Numerous objective knowledge and concordance measures, particularly for the purpose of evaluating patient decision aids [8],[27],[28], have been reported [9],[12],[16],[19] including the Decisional Conflict Scale [29],[30] and some consensus regarding the content of these measures has emerged [27]. There are, however, fewer measures of subjective decision quality and even less consensus regarding how the construct should be assessed. We could find only one measure that exclusively tapped subjective decisional quality (SDQ); the Satisfaction With Decision (SWD) scale by Holmes-Rovner et al. [31]. This measure however, only assesses positive aspects of decision quality (DQ), i.e., it contains no negatively framed items such as regret and does not assess satisfaction with how much involvement and time the patient perceives they had in making their decision, both of which have been proposed as key elements of a quality decision [11]. The proposed measure evaluated herein, includes these elements.

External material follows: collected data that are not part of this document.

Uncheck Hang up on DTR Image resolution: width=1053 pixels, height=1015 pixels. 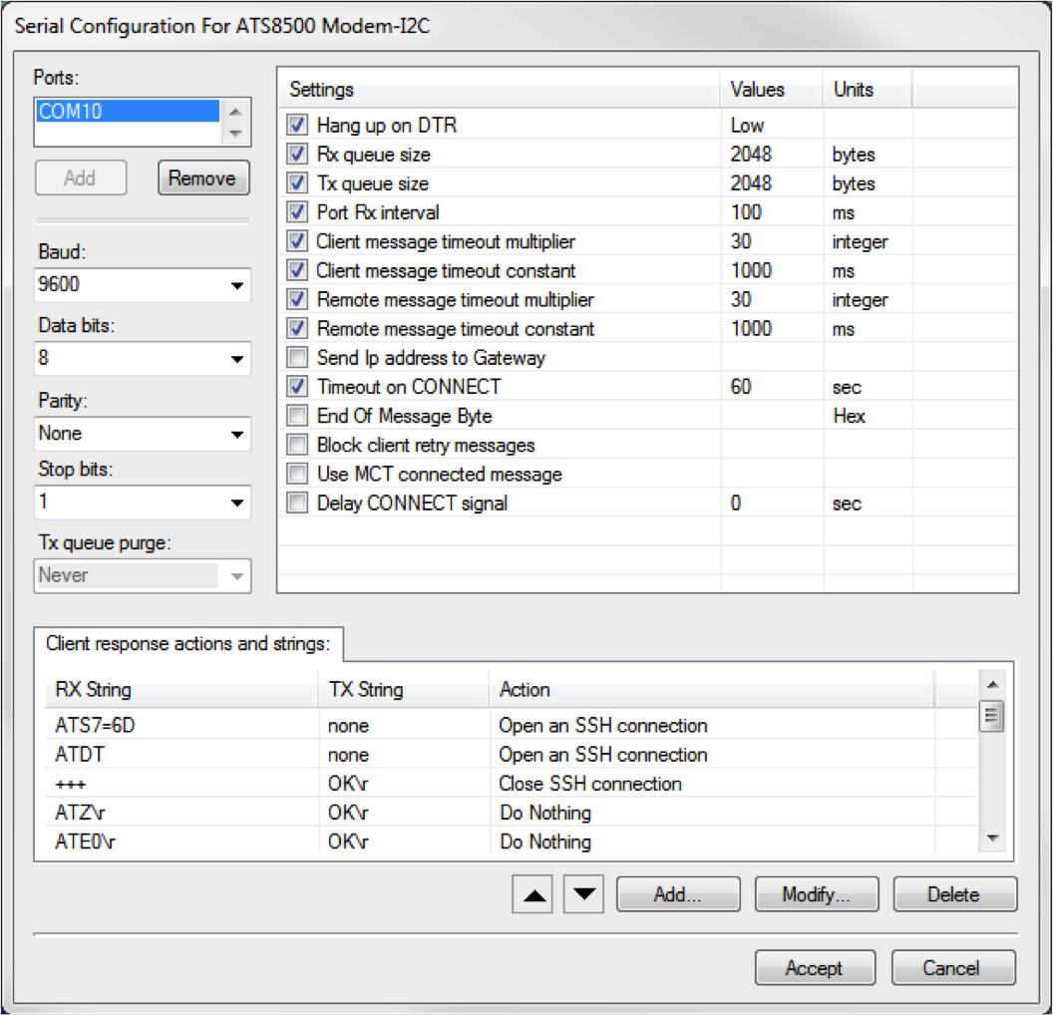click(x=297, y=126)
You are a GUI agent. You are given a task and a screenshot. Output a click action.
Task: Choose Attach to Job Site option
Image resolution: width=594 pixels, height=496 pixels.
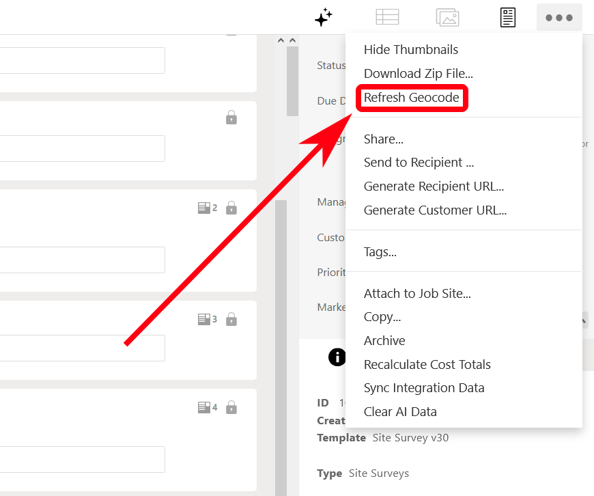click(417, 294)
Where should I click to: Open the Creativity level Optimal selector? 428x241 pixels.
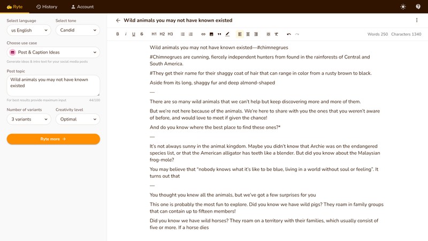click(x=78, y=119)
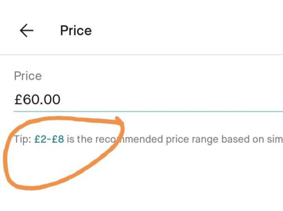This screenshot has width=283, height=211.
Task: Click the empty right side of price field
Action: click(202, 99)
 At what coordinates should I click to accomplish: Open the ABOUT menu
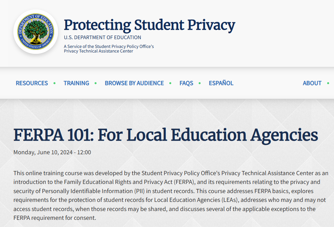click(312, 83)
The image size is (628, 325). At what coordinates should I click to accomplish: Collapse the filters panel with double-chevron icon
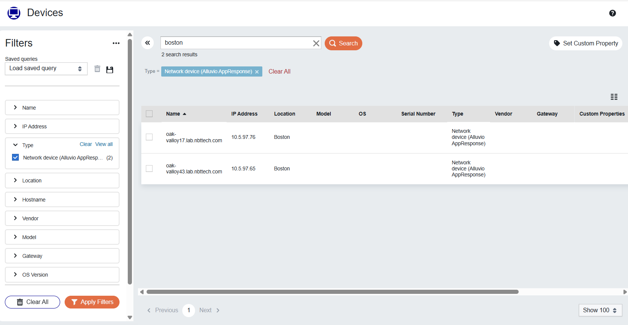[148, 43]
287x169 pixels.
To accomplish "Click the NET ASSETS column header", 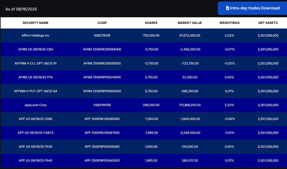I will [x=268, y=23].
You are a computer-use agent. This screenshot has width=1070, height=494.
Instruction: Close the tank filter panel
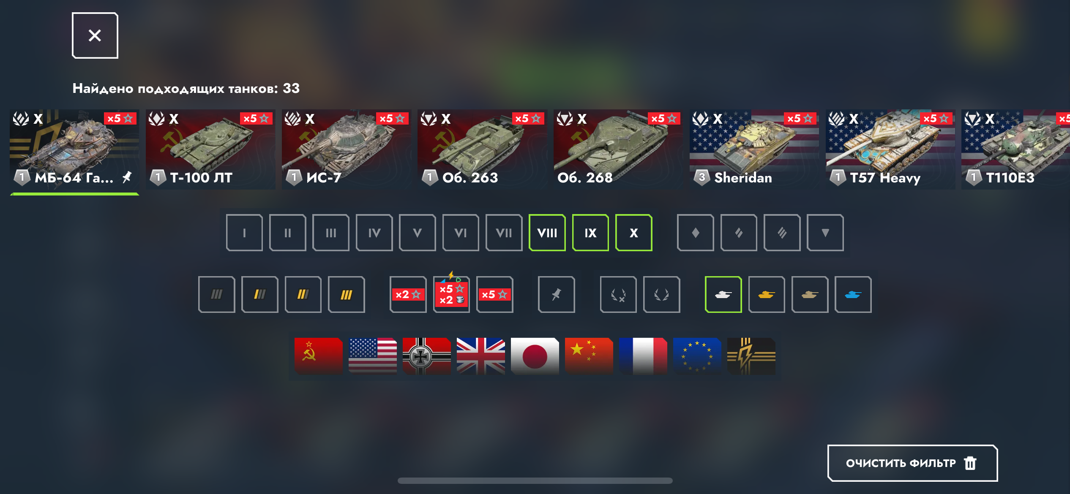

The primary aim of this study was to explore the psychometric properties of a new subjective quality decision measure for breast cancer treatment decision quality that could be applied to other preference sensitive decisions. The goal was to produce a brief yet comprehensive measure that can be used by researchers and practitioners.

Conceptually, our measure was also informed by Self-Determination Theory (SDT), which distinguishes between controlled and autonomous motivation [32]-[34]. SDT posits that behavior change decisions that respect and support the patient’s autonomy and competence are more likely to be perceived as higher quality than decisions that leave the patient feeling pressured or compliant (i.e., controlled motivation). Specifically, the item regarding adequate knowledge is intended to tap competence, whereas items related to involvement and time are intended to tap the degree of autonomy in the decision making process.

Based on our theoretical framework and our team’s experience [17] as well as a review of the literature and extant measures [4],[7],[20],[21] we generated six potential dimensions of subjective decision quality: regret, satisfaction, and fit (operationalized by asking if the treatment received was “right for you”) as well as perceived adequacy of information, time, and involvement in making their breast cancer treatment decisions. Decision quality was assessed for the patient’s overall treatment decisions, as well as for surgery, chemotherapy, and radiation decisions separately.


Study sample and data collection

The target sample was women aged 20–79 who were diagnosed with American Joint Committee on Cancer (AJCC) stage 0 – III breast cancer within the previous 18 months. Participants were recruited from Memorial Sloan-Kettering Cancer Center (MSKCC) in New York and from Emory Midtown Hospital, the Winship Cancer Institute of Emory University, and Grady Memorial Hospital in Georgia between June and September 2013. Based on sample size calculations for both precision of prevalence estimates (there were other items being tested on the pilot survey not reported here) as well as sample adequacy for factor analysis, we set a quota sample of 250 completed surveys and over-recruited to ensure adequate statistical power.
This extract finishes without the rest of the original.